### Exercise:
Your task is to repeat exactly the lines below between the line holding "notifications bell icon" and the line holding "Open the font size dropdown", inclusive, and only those.

Collection entries:
=====

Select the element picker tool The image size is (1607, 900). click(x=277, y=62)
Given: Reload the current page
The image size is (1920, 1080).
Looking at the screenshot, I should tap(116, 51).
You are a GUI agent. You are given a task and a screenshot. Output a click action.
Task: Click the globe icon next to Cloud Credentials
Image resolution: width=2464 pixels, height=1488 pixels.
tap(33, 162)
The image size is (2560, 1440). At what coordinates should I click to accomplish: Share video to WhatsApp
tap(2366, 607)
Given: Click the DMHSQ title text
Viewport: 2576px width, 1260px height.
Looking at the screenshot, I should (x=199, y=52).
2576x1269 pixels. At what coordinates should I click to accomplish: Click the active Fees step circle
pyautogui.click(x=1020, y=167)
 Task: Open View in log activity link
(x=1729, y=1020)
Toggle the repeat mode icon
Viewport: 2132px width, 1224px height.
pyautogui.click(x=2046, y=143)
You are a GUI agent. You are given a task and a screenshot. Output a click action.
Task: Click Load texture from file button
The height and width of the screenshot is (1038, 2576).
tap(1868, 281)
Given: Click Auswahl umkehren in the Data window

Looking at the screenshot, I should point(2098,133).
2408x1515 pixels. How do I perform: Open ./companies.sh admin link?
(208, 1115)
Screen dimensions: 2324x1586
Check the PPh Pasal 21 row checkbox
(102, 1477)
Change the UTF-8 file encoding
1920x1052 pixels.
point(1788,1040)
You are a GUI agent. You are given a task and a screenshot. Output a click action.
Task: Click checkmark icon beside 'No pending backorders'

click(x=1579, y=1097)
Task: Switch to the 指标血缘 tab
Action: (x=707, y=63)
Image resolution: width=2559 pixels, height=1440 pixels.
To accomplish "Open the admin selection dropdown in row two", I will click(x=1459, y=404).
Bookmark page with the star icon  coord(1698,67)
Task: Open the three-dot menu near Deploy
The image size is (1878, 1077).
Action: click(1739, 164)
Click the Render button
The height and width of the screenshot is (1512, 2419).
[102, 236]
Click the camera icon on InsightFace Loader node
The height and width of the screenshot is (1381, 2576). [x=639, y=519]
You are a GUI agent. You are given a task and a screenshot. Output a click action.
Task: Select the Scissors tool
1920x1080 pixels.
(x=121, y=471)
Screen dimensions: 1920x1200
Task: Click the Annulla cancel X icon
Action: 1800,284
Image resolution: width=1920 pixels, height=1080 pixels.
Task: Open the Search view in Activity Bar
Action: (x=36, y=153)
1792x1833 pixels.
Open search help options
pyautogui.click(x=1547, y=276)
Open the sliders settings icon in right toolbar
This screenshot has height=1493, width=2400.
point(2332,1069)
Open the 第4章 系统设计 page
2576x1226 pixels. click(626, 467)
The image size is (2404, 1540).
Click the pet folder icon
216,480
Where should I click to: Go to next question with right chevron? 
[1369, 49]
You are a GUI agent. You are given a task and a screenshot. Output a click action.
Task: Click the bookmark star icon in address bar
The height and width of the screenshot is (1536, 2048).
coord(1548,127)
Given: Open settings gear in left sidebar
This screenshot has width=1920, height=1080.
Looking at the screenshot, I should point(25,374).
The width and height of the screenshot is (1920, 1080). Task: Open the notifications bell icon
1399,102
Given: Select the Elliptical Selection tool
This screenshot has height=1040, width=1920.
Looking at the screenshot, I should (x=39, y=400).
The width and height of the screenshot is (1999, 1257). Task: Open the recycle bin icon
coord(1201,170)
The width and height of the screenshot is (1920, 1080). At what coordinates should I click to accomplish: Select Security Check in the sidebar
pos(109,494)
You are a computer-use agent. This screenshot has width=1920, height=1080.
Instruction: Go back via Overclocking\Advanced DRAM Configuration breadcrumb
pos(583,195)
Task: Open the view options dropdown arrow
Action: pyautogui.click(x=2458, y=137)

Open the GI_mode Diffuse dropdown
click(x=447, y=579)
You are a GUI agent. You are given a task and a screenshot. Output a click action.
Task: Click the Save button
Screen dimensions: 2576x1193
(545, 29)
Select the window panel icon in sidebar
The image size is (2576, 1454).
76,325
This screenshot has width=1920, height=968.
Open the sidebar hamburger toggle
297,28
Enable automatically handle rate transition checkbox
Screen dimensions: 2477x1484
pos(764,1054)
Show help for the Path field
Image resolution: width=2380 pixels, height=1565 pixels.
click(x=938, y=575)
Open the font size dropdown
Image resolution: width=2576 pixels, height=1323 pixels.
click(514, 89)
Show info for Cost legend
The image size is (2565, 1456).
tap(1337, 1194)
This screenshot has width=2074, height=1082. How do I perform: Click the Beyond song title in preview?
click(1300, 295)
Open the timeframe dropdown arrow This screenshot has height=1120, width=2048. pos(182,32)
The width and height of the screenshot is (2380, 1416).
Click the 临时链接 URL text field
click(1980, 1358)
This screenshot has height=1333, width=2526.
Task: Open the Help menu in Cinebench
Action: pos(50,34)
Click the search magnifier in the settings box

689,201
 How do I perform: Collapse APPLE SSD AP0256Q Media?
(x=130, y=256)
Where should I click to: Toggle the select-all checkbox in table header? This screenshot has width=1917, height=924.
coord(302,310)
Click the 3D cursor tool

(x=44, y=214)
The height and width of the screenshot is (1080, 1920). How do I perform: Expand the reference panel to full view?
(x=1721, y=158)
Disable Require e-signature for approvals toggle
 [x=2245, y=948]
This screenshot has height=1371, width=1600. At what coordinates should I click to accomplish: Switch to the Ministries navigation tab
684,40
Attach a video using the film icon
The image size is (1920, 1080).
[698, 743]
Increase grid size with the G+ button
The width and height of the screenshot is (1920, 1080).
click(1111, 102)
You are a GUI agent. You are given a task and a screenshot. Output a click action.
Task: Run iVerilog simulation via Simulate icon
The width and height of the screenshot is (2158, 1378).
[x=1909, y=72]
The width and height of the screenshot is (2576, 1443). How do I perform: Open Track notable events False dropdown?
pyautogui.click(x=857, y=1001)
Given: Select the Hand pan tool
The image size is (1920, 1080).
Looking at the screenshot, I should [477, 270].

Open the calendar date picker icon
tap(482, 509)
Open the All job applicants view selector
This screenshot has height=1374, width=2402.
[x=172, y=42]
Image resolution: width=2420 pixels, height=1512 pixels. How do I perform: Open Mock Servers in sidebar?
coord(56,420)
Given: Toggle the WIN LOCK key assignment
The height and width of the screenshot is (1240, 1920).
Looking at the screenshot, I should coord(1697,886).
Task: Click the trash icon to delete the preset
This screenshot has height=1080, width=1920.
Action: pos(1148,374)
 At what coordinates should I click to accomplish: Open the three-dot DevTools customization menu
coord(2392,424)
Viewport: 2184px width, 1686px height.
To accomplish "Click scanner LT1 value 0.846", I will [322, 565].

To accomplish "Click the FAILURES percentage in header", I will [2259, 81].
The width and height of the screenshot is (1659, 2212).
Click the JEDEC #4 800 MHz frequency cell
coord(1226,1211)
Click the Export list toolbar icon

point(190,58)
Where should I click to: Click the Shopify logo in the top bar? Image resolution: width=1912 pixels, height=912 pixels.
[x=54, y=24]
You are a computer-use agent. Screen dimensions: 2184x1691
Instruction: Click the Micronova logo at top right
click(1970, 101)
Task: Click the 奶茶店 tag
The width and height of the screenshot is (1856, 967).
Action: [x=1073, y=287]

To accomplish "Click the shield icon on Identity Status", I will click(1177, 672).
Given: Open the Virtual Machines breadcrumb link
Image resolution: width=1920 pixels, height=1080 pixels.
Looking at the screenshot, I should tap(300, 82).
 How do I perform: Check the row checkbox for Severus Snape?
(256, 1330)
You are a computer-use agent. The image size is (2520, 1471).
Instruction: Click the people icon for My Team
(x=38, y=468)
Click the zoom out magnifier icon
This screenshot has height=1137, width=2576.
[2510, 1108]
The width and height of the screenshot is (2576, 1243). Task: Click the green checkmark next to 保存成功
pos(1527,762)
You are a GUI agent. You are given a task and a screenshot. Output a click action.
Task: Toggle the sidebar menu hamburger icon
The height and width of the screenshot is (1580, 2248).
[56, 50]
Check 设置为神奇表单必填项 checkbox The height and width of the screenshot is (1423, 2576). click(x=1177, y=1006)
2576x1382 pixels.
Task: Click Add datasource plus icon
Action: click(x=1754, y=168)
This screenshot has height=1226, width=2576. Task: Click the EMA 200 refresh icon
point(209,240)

=====

### Your solution:
The width and height of the screenshot is (1920, 1080). Task: Open the notifications bell icon
1399,102
Given: Select the Elliptical Selection tool
This screenshot has height=1040, width=1920.
Looking at the screenshot, I should (x=39, y=400).
The width and height of the screenshot is (1999, 1257). Task: Open the recycle bin icon
coord(1201,170)
The width and height of the screenshot is (1920, 1080). At what coordinates should I click to accomplish: Select Security Check in the sidebar
pos(109,494)
You are a computer-use agent. This screenshot has width=1920, height=1080.
Instruction: Go back via Overclocking\Advanced DRAM Configuration breadcrumb
pos(583,195)
Task: Open the view options dropdown arrow
Action: pyautogui.click(x=2458, y=137)

Open the GI_mode Diffuse dropdown
click(x=447, y=579)
You are a GUI agent. You are given a task and a screenshot. Output a click action.
Task: Click the Save button
Screen dimensions: 2576x1193
(545, 29)
Select the window panel icon in sidebar
The image size is (2576, 1454).
76,325
This screenshot has width=1920, height=968.
Open the sidebar hamburger toggle
297,28
Enable automatically handle rate transition checkbox
Screen dimensions: 2477x1484
pos(764,1054)
Show help for the Path field
Image resolution: width=2380 pixels, height=1565 pixels.
click(x=938, y=575)
Open the font size dropdown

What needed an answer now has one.